Last updated on February 27, 2018
I was in Helsinki last week for the UNU-WIDER workshop on the Vietnam Access to Resources Household Survey (VARHS) data, presenting work that my coauthors and I have been doing using these data.
One thing that I saw a few instances of during the workshop was the following. A researcher wants to a variable x in a regression, but that variables needs to be logged. Because there are many zero-valued observations of x, and because log(0) is undefined, the author simply uses log(x +1), or log(x + 0.001), or log(x + 0.00001), and so on.
This post is about what to do in such cases. There are many instances in development where you’d like to include a financial variable–say, the value of chemical fertilizer used on a given plot, for example–where many observations will have a zero-valued observation–in the chemical fertilizer example, not everyone in the data will use chemical instead of organic fertilizer, and so they will report a zero when you ask them what was the value of chemical fertilizer used on any of their plots.
When you want to log a variable x but that x has many zero-valued observations, there are three things you can do in principle:
- Use log(x), and let the chips fall where they may, meaning that you just drop those observations for which x = 0. If x is assigned experimentally, there is no harm in doing that. But in most cases, x will not be as good as random, which means that merely dropping those observations for which x = 0 will introduce selection in your sample, which limits the external validity of your findings.

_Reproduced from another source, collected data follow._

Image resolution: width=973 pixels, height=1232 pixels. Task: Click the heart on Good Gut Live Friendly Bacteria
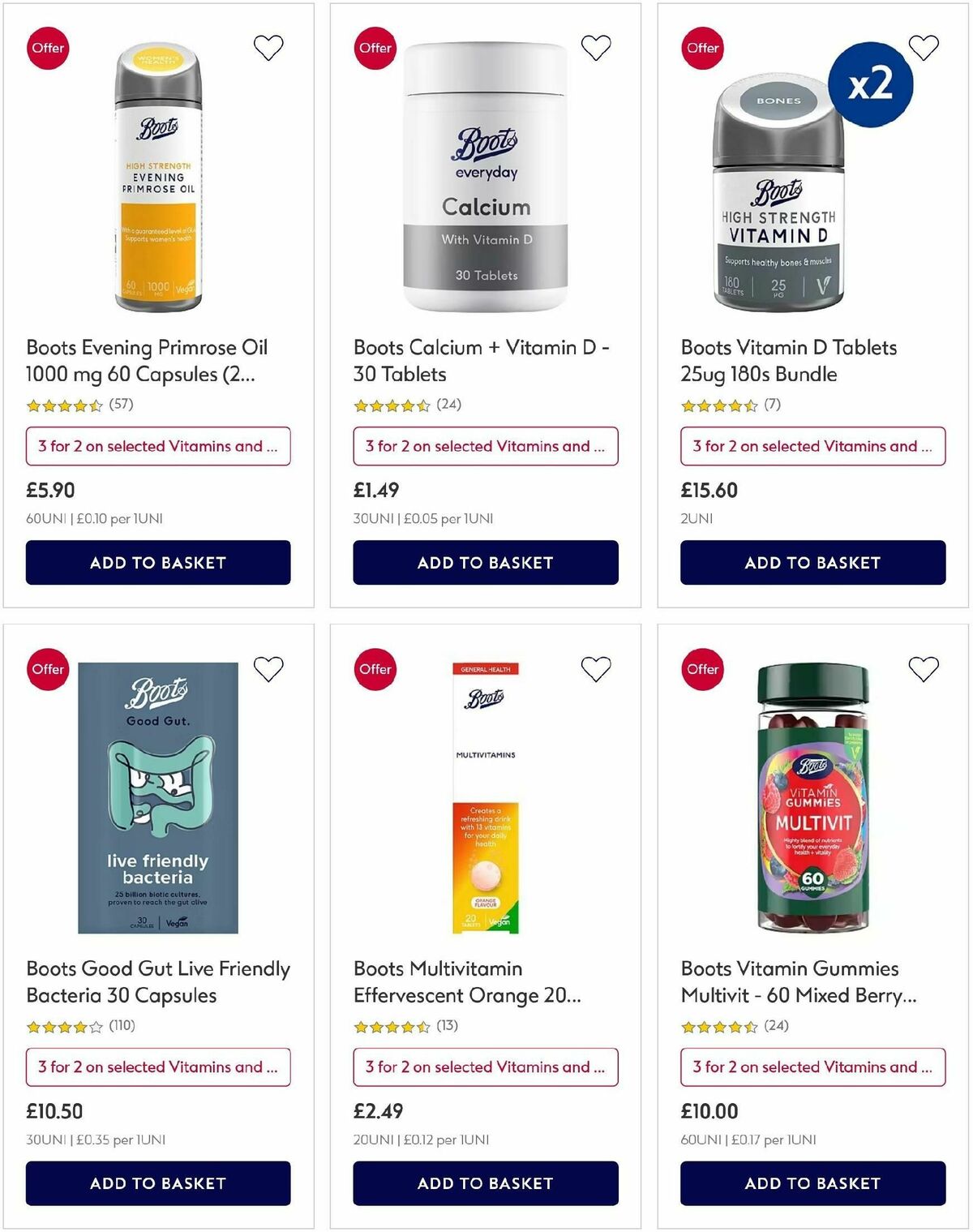click(268, 668)

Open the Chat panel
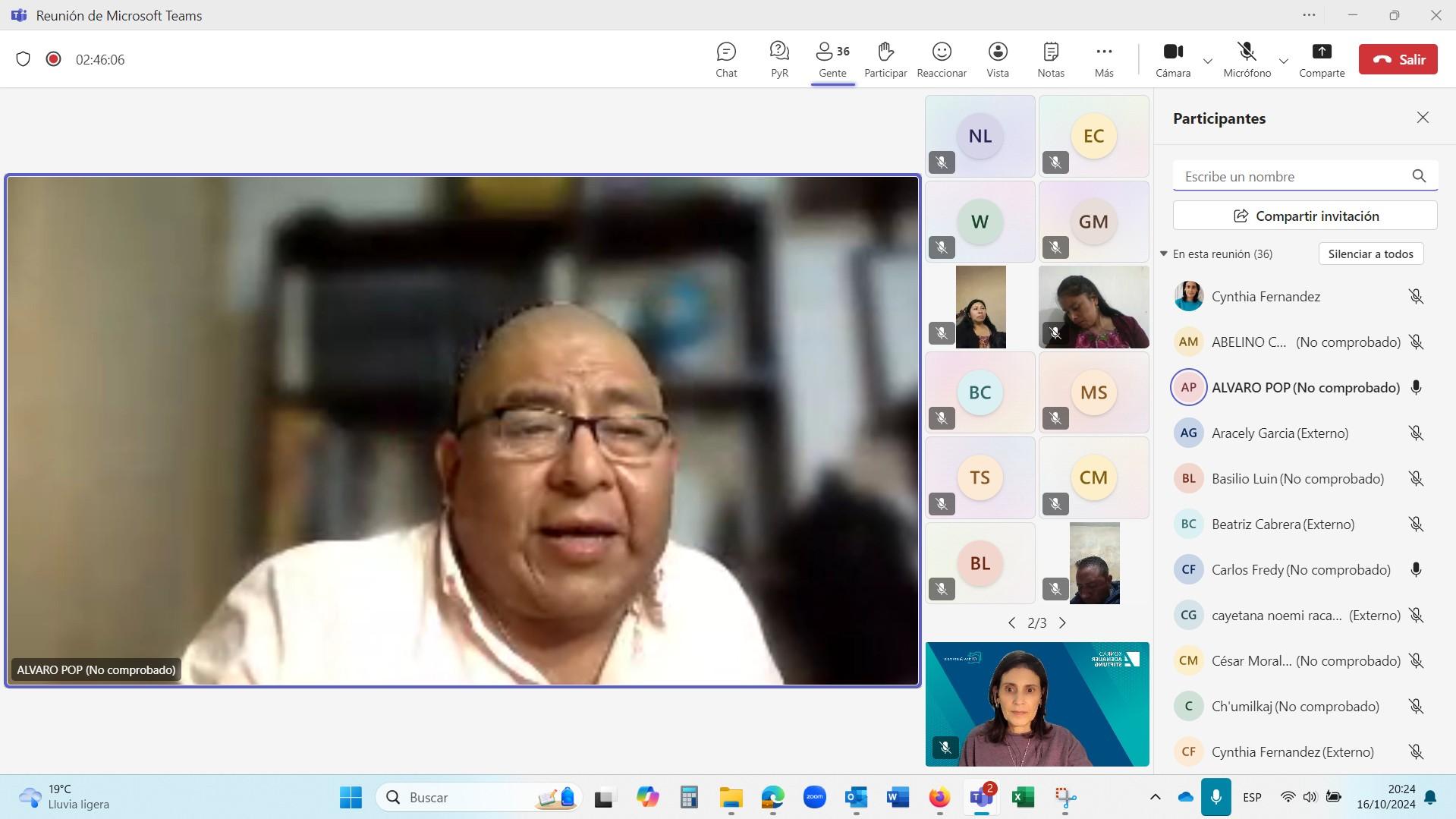726,59
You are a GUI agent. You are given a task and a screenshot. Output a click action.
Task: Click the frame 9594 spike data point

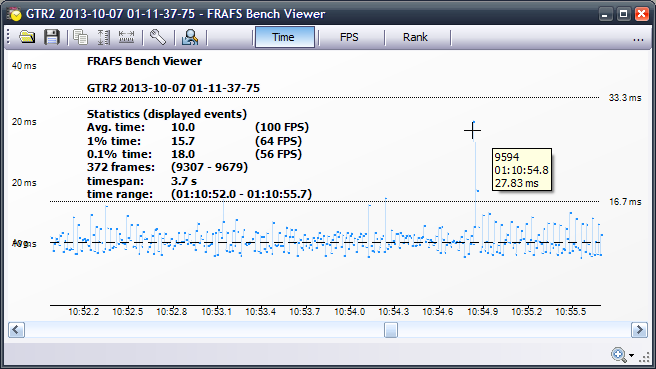474,122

- Just use x. Presumably, this is not an option if you are here reading this post! More seriously, there are some cases where you really need to take a log. My colleague Jason Kerwin’s rule of thumb is to log all financial variables, for instance, or you might want to estimate a Cobb-Douglas or translog production function.

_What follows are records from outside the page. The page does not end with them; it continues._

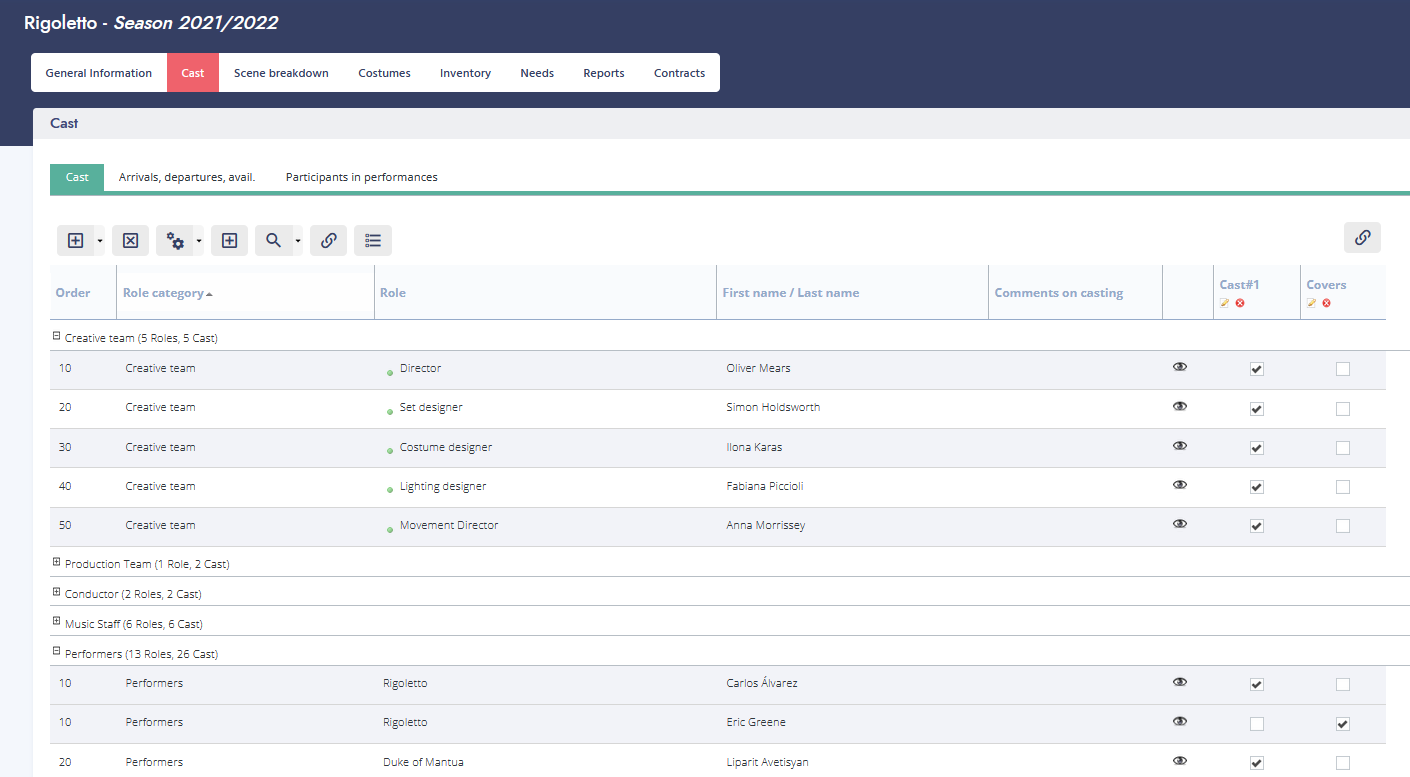Switch to Participants in performances tab

[361, 177]
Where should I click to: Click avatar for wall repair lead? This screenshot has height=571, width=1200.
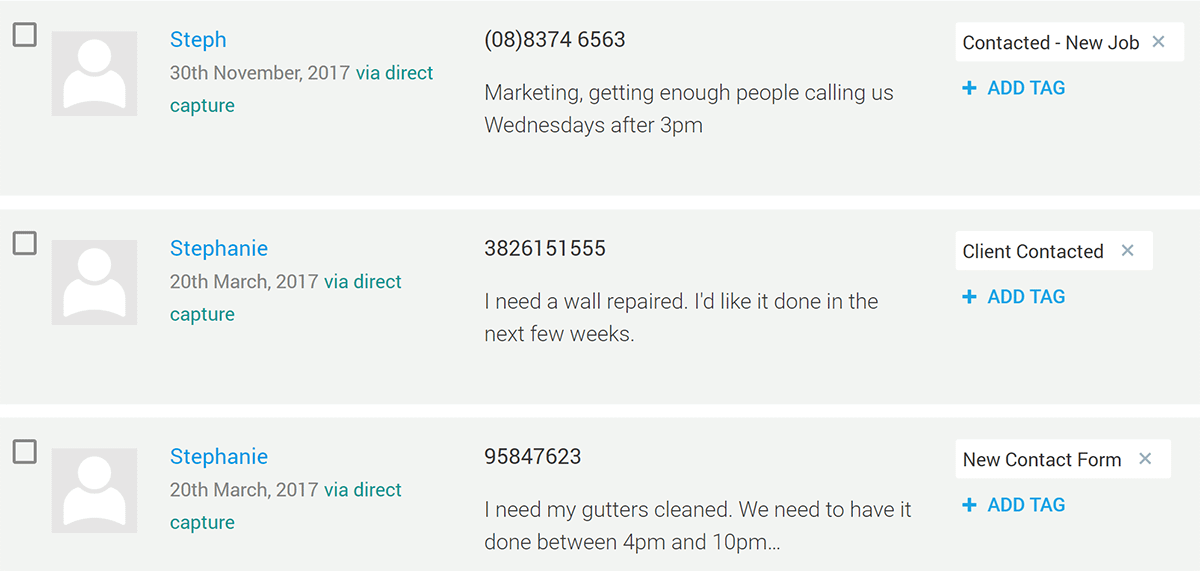click(x=95, y=282)
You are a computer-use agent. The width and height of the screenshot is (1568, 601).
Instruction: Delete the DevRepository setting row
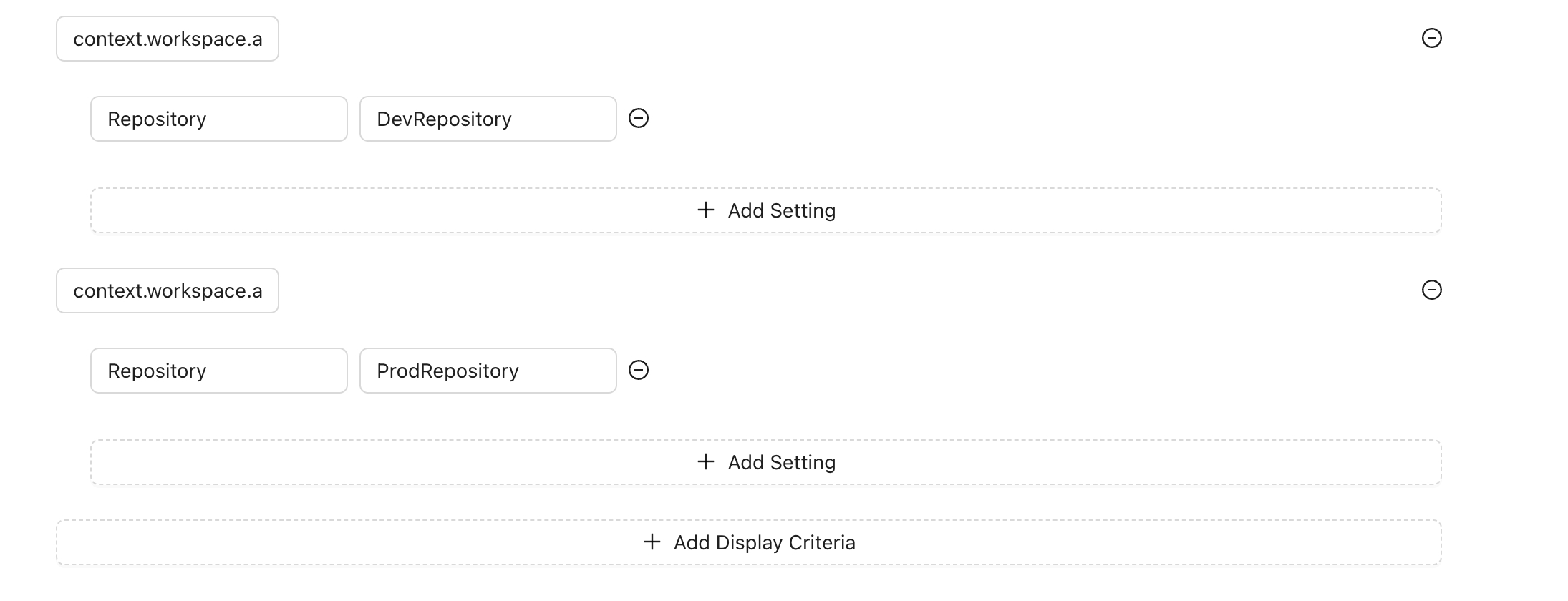coord(639,118)
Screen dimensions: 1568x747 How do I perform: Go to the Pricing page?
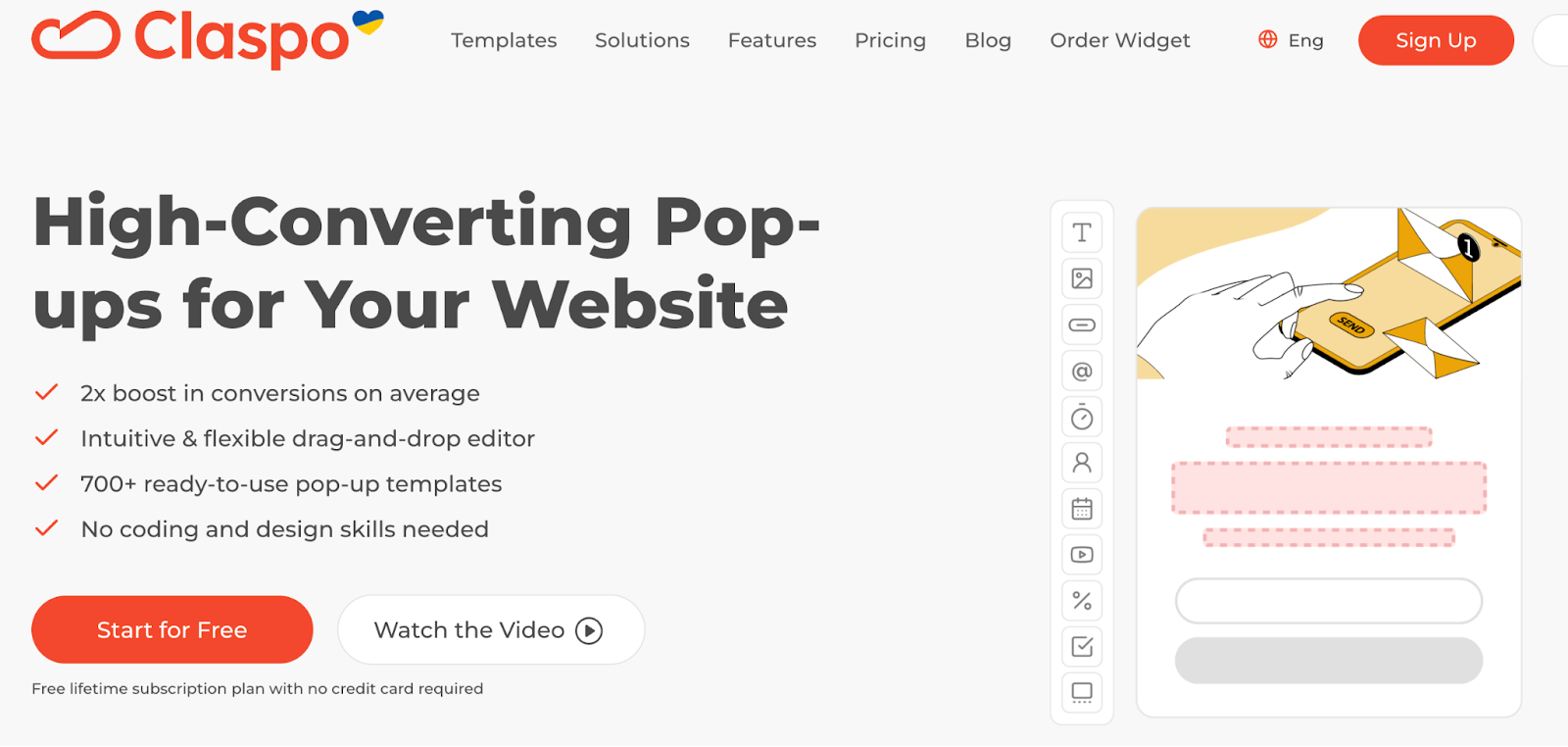890,40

- Use log(x + 1), log(x + 0.001), or some variant thereof. This is a method that MaCurdy and Pencavel introduced in a 1986 JPE article, and it has long been the workhorse way to deal with those wayward zero-valued observations.
- Use the newer, widely accepted way of doing things, which is to take an inverse hyperbolic sine (IHS) transformation of x.
The IHS transformation of x–formally denoted arsinh x, but I usually denote it IHS(x)–is such that
(1) IHS(x) = ln(x + \sqrt(x^2 + 1)),
which you can see here if you have difficulty deciphering the above. If you use Stata, this is what I do to take IHS(x):
. gen IHS_x = ln(x + ((x^2 +1)^0.5))
The beauty of the IHS transformation is that (i) it behaves similar to a log, and (ii) it allows retaining zero-valued observations. In cases where it is useful, it even (iii) allows retaining negative-valued observations; in Bellemare et al. (2013), for instance, we needed to regress marketable surplus (production minus consumption; this can take negative, zero, or positive values) on a number of variables, and so the IHS transformation came in very handy.
When I brought this up to a colleague at the Helsinki workshop, he said: “You should write a ‘Metrics Monday post about this!” My initial reaction was “Why? Everyone knows about this!”But clearly not everyone does know about this, so I came to the conclusion that this post might be worthwhile. This is especially so given that I have had to mention the IHS transformation more times than I can remember when reviewing articles for journals.
Relative to the old-fashioned ln(x + 1) way of dealing with this problem, the IHS transformation is a newer, widely accepted way of dealing with ln(0). Note, however, that it does have its detractors; Martin Ravallion, for instance, notes that the IHS transformation is not concave everywhere, which leads to violations of the Pigou-Dalton transfer axiom when measuring poverty and inequality. For the rest of us, however, taking an IHS transformation is good enough. This is especially so when you apply it to a control variable, i.e., when you apply it neither to your dependent variable or your outcome of interest.
In writing this post, have looked in vain (albeit very quickly) to see if anyone had written anything about what to do with the coefficient on an IHS-transformed variable to recover an elasticity, but could not find anything directly about this. If you know of such an article or resource, let me know, and I’ll be happy to update the post and credit you.
For more about the IHS transformation itself, see Burbidge et al. (JASA, 1988) and MacKinnon and Magee (IER, 1990). For applications, see Moss ans Shonkwiler (AJAE, 1993), Yen and Jones (AJAE, 1997), Pence (beJEAP, 2006), and the aforementioned Bellemare et al. (AJAE, 2013).